Gangs have operated in Walla Walla for some time now. Two gangs are prevalent here, the 18th Street Crew and the Florencia 13s. What is a gang without a rival gang, after all?
As the dust settled for the community, some details have eked out, many notably not via the local newspaper, the Union-Bulletin. This shooting was revenge. Revenge, however, is a response. It necessarily involves an earlier action.
Well, just last March five people were injured at a birthday party, a violent mix of shooting and stabbing victims that the police on the scene called “a war zone.” The shooting victim, in critical condition, was airlifted to Portland, Oregon, more than 225 miles away. Walla Walla was not equipped to handle him. This makes Walla Walla feel much more like the side of a deserted snowcapped mountain than a city vying for “best small town in America” status. And while I see many more patrol cars on these streets than I can remember seeing even a year ago, I’m not sure this sets us up for success.
Walla Walla’s other main conduit of criminal activity, apart from the gangs, are meth addicts. By and large, we pretend they also don’t exist. These are systemic issues in town, but they are relegated, time and again, to bad individuals simply making poor choices.
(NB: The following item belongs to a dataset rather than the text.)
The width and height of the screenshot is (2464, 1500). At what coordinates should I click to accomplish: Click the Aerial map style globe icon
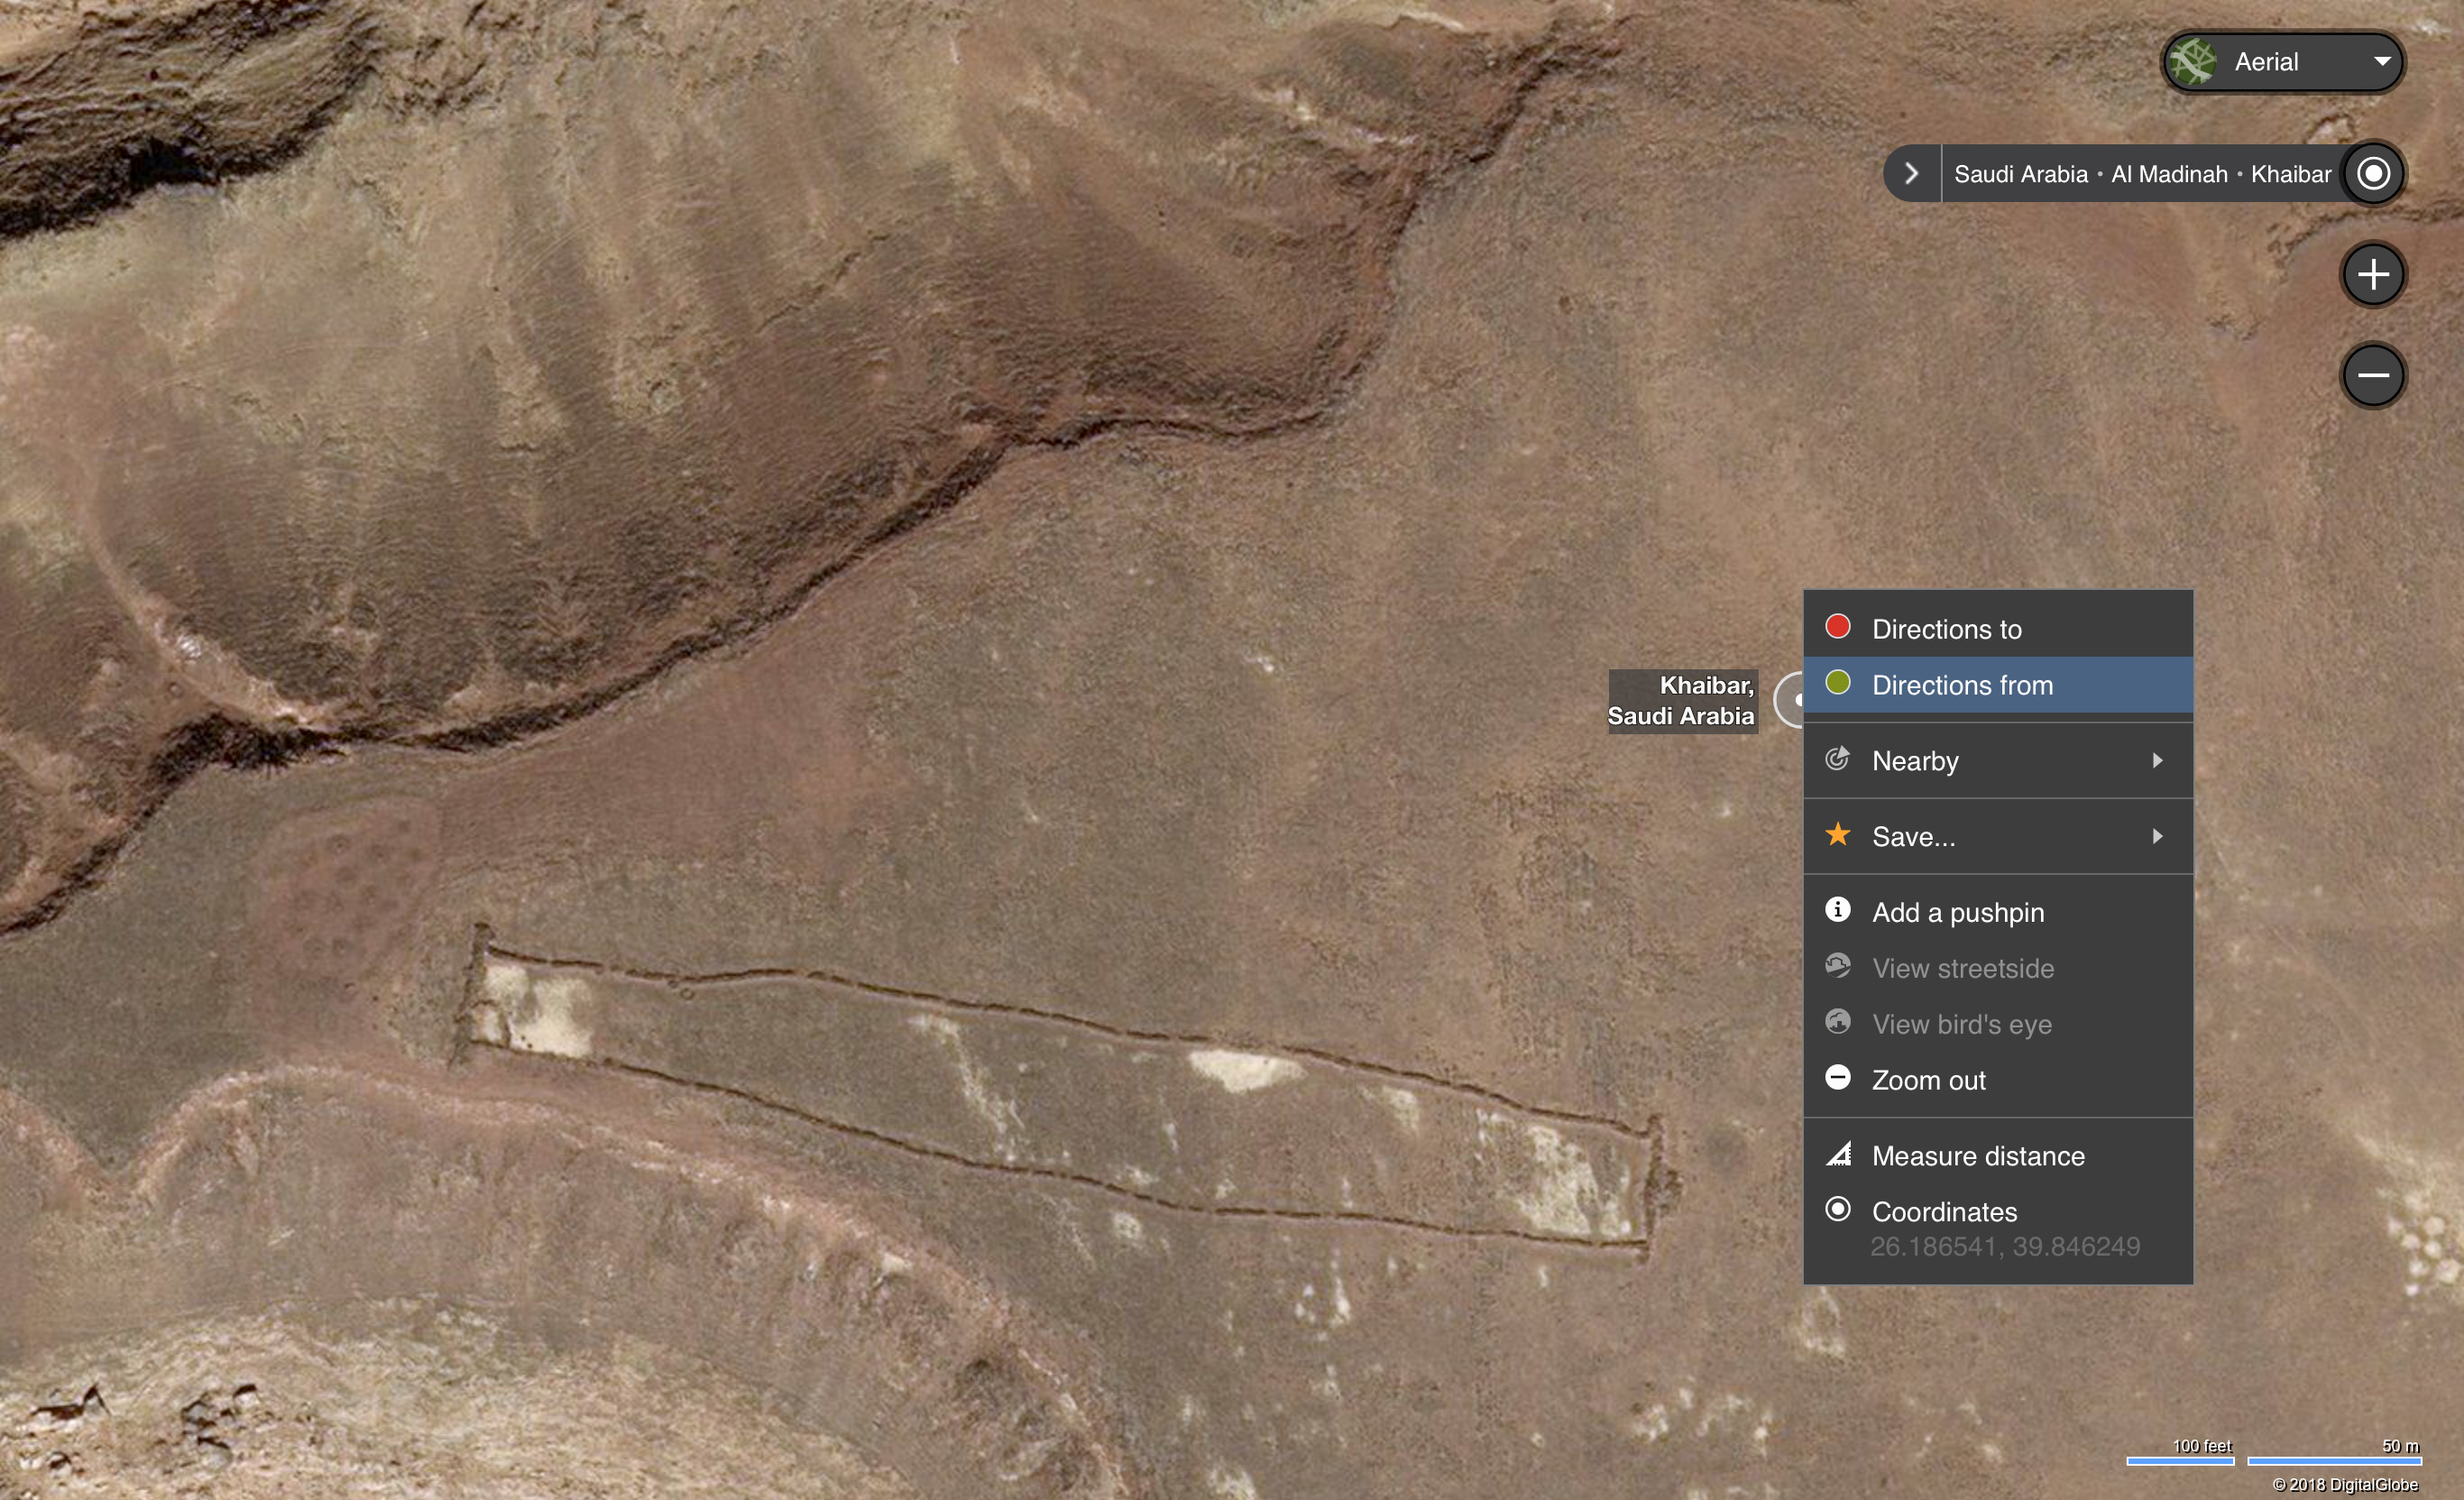[x=2193, y=62]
And so there is little, if any, public discussion about encouraging drug rehabilitation services, programs to provide alternatives to entering gangs, and getting honest about our community and its tensions. It doesn’t serve anyone to turn people away when they want to recover from addiction. And it doesn’t aid Latino youth—who are watching their parents struggle as their livelihoods are limited from a bad economy and terrible growing season—who need better visions for their future and a material means to get there.
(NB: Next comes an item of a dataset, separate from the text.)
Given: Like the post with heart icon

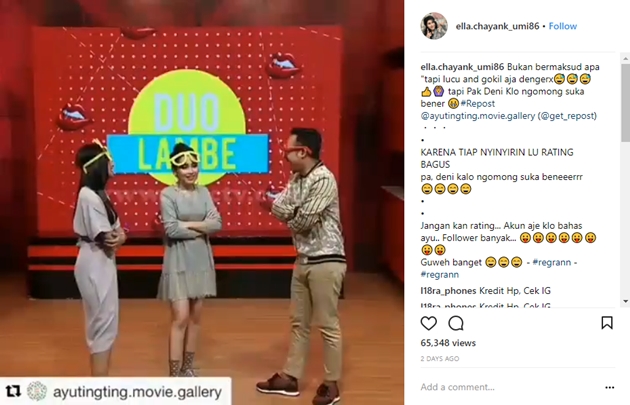Looking at the screenshot, I should tap(428, 323).
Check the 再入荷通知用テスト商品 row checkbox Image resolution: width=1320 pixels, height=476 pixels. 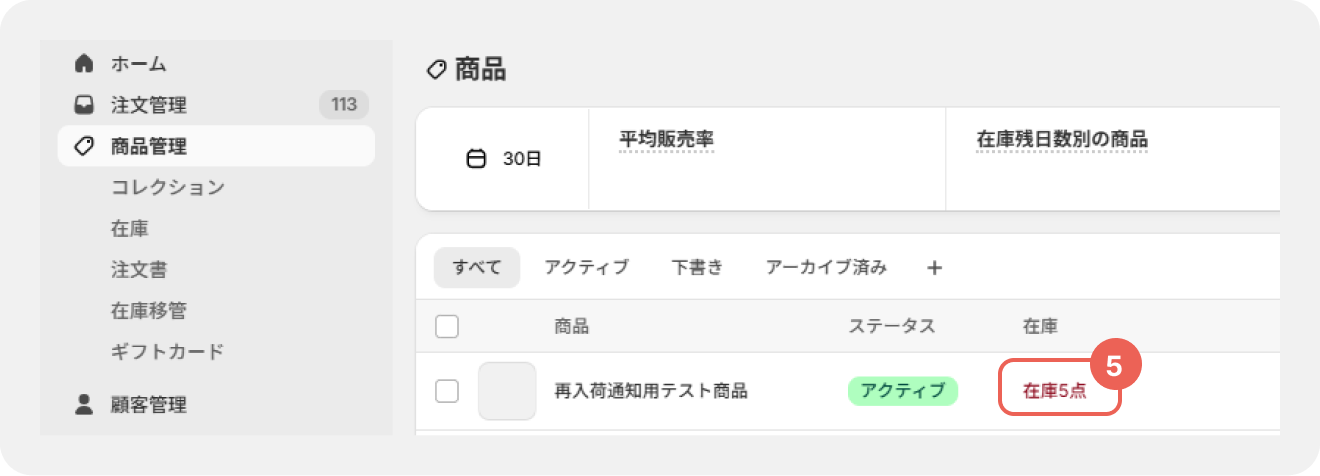(x=447, y=391)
Walla Walla High School (WaHi to the townies here) boasts an 89 percent graduation rate, but this fails to take into account that the troubled students get moved over to Lincoln Alternative High School, where the drop out rate is 13 percent and the on-time graduation rate is 44 percent. Students struggling to get through high school may need more than we’re giving them. How is it that young men and women think the best option for them is to join a gang? At what age are we okay with a child selling herself or himself short?
There are plenty of friendly, positive-minded people here in Walla Walla, and if anything, it’s a place that knows how to do a lot with a little. Even our congressional representative only comes into town a couple of times a year. As places go, Wallyworld is on the margins, in the boondocks, nestled in a part of the state that had its glory more than 100 years ago. We are no longer the state capitol, even as there remain many beautiful homes from 1901, meticulously cared for by their owners. That legacy of attention needs to continue to all of the community, not just the landowners or people who can procure a hill of cabernet vines.
By all accounts, tensions between the rival gangs are at an all-time high after Martinez’s death. Walla Walla, so protective of its image, is not ready for more bullets and bodies.